“I remain hopeful because I have seen people come together who I thought would never come together. I’ve seen work happen that I thought would never be accomplished.”
This hope magnifies itself in much of the work Pahoua Hoffman does as the executive director of the Citizens League, a St. Paul-based nonpartisan group which works to engage citizens in the policymaking process.
The terminology of “policymaking” carries with it, for most of us, tones of dryness, technically unnavigable bureaucracy and far-removed rules.
But as Pahoua says, we all make policy every day. We set rules for ourselves, in our families, in our workplace, at home. We’re making decisions every day.
Her work is centered around making the idea of policy accessible.
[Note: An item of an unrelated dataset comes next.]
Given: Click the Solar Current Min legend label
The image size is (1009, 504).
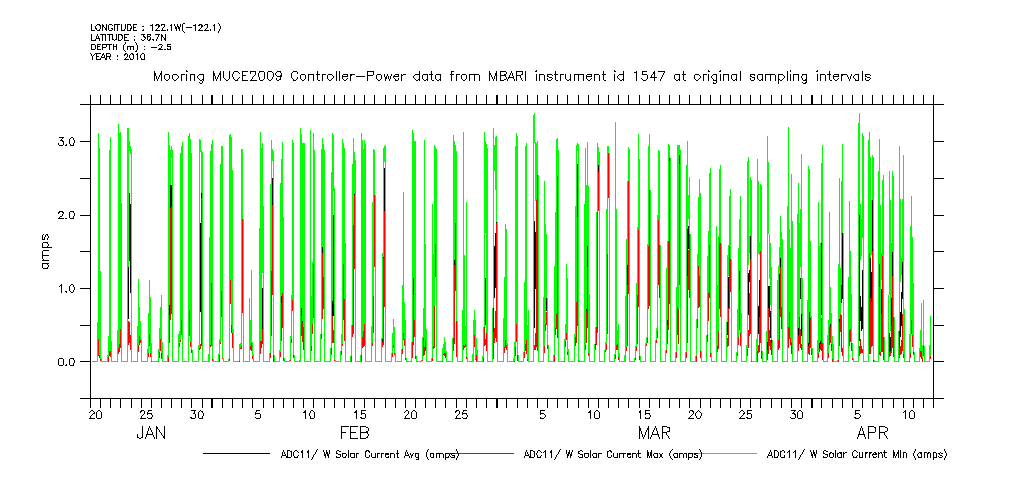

One year after her birth in Laos during the Vietnam War, she came with her parents to America. She grew up learning English and became the translator for her parents. At 10 years old, she was translating mortgage documents and health records. The burden of this task was exaggerated by the fact that she knew none of her Ohioan peers had to do the same.
She was always careful to ensure that it was her parents that made the final decision. It wasn’t her job to make the decision for them. She was there to facilitate their understanding.
This principle guides the work she does every day. “The Citizens League is not in the business of changing people’s minds. We are in the business of educating people so they can make up their own mind. There’s something really freeing about that.”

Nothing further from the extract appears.